Tuesday, March 22, 2011

Flexibility prevents Exam Rush!!!!

Wow it been 2 weeks since I updated.  Well, I am plugging away at it all.  I have not taken my midterms yet...Huh  yep they came and went.  So I notified 2 of my professors that I needed more time to prepare (since they are 30% of the grade) HELLLOOOOO, I want to put my best effort forward.  Well thank God for flexibility because I would never have made it this far.  I am unfortunately going to need to reread all the chapters to review because I need to refresh it all...

Hopefully it wont be too bad.  Anyway I applied for a few positions in the lab and one at a a university teaching one of their allied health clinical lab science classes.
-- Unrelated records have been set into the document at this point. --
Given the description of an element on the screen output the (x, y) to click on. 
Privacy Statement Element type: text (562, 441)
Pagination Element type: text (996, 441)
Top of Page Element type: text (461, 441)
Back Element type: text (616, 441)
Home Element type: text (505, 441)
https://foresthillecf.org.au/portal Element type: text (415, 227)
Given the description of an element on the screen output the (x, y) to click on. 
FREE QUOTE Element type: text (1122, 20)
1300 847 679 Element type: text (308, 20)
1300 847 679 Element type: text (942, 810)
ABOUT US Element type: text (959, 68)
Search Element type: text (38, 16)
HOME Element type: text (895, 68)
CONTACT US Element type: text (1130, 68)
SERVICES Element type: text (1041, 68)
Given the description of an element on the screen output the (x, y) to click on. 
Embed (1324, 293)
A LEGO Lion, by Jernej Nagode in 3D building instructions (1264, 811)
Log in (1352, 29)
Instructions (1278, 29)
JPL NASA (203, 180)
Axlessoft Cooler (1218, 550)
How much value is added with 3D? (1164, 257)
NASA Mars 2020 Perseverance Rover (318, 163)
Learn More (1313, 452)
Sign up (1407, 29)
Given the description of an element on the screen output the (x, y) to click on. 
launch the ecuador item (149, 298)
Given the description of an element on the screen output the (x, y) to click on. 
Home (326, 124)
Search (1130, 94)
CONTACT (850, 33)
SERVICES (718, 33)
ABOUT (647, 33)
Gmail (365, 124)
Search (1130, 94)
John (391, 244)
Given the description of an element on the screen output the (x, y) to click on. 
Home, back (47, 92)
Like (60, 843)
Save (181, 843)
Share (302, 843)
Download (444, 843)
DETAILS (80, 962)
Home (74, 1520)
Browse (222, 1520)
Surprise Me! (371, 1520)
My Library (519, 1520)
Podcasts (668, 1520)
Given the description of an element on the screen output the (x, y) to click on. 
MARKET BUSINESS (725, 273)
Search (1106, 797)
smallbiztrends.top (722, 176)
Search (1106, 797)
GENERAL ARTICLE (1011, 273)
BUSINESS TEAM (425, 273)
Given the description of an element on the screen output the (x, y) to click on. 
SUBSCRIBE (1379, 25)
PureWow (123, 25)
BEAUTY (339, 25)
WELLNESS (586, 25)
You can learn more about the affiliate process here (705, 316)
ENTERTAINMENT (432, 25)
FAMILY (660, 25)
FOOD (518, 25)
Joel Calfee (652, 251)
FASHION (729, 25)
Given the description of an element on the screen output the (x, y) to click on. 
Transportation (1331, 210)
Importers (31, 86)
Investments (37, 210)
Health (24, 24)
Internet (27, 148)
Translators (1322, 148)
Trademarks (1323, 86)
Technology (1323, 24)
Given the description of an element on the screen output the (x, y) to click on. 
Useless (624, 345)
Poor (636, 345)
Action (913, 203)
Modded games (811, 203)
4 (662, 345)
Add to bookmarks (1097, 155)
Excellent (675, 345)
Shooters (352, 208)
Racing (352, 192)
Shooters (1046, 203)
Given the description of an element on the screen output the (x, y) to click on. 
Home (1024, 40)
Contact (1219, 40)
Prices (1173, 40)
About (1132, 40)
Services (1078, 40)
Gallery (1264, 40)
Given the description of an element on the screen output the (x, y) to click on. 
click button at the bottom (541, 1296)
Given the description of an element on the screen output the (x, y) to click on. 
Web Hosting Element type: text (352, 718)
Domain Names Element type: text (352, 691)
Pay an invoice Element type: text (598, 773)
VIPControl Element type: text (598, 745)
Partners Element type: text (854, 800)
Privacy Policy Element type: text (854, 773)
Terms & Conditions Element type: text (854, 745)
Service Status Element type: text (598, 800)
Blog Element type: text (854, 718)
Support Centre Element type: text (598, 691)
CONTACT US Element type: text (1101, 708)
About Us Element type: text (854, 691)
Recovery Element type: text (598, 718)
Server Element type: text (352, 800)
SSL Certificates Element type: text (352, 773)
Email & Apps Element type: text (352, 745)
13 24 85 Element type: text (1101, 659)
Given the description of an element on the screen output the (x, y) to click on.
Phlebotomy and Specimen accessioning.  I am praying that I get the job.  Really need some money to stay on track.  Anyway I have no worries.  God has never let us down.  The bible says," I have never seen the righteous forsaken, nor his seed begging for bread".  I am a firm believer in Christ and his word.

God has shown me so much in life since I have been a believer.  Especially, the art of perseverance.  sure I have had some struggles and some very hard times.  But that is the beauty of it all.  He is always there to help in the storm...Also, I believe that all of this will help build character as I endeavor to become a physician.  There will be some very hard roads up ahead, but with faith and perseverance, I will make it.

I have heard some really tough stories of physicians that had to endure far more than I have while in medical school.  through it all, they made it through with the help of the Lord.

Saturday, March 5, 2011

Chemistry Catch up Count Down Time!!!

Today I am focusing all of my efforts on Chemistry and trying to catch up  on the last missing assignment.  Wow did not know that sleep depravation would hinder my next week soooo badly.  I had  a problem with sleeping 1.5 weeks ago and I am really just getting back into the groove after several bouts of mental and physical fatigue.  Even though I come to the library every night and get some work done no matter how little or much.  


The best thing is that I try to keep going and picking away at it even in times of direst.  Also I had to take 1.5 days off from studying to just sleep and unwind.  I guess being severely anemic doesn't help either.  I was having severe bouts of anemia and feeling very fatigued and unable to accomplish anything.  I mean my whole body was very weak and shaky.  Apparently anemia can make you dehydrated as well.  Well I corrected all that thank the Lord and it's onto better horizons.  


Notified my Chemistry professor that I will take the midterm later than scheduled.  I need additional time to study.  Some of the chapters are sooooo long and I need to re-read it all and really zero in on key areas that will be addressed.  My physics class assignments will be back in swing tomorrow after church and Monday.  I really wish that I could study at home too. It is just a shame that the number of distractions are so many that the library seems to be my only STUDY OASIS....

Tuesday, March 1, 2011

Yaaayy!!!! Got an 'A' on the first two assignments in Physics...

I am so blessed and encouraged to keep going.  This week I got my grades for the first two physics assignments.  Got 2 "A's"...Hip Hip Horaaayyy.... I really worked hard on comprehending the information.  I really am also grateful for some of the awesome advice that I received on the blogs of other physicians and med students on what else,  "study tips", pacing yourself, lightening the load for adults with families, etc.  It has really been priceless.  It matters  when you can get to the library too away from distractions and actually study.  I try to get there in the early evenings and stay until about midnight or later.  


It's not always easy to stay focused and motivated when life is still going on in spite of school and the need to finish.  But I am determined to be successful.  My goals will happen in time.  I have learned to take it one goal at a time.  This journey is a long one and I am not going to rush it.  The best bit of advice that I have gotten is not to overload yourself but to take it slow and do well on every level.  Overloading classes causes rapid burnout due to stress and anxiety.  I have also learned that it is better to minimize stress and anxiety where you can.    Pacing yourself has a lot to do with knowing how much you can actually handle.  When I would see others take on 18-24 credits of pure sciences, I would think oh boy they are really smart.  Maybe some are but that was not a smart thing to do.  Anyone can get overwhelmed.  The best way to study for things that are not familiar is to practice them constantly.  The more repetitious, the better it will be committed to memory.  


Obviously science is not a simple thing to accomplish but it can be done,  When people would say to me in high school or college that I would never be a physician, I would think to myself that if it was that difficult there would not be as many doctors in the world.  Anything can be done if you put your mind to it.


When I was in high school, my guidance counselor (the wife of a very famous principal that was featured in a movie about impoverished, crack addicted and troubled high school students ironically) said to me that I will never be a doctor and that I needed to choose to do something else in life.  One day I completed my college applications and asked why I did not hear anything from the colleges I applied to.  Her response was, " I never mailed them off for you".  I realized then that you must believe in yourself even if no one else does.  And it is that self determination that has brought me this far in life.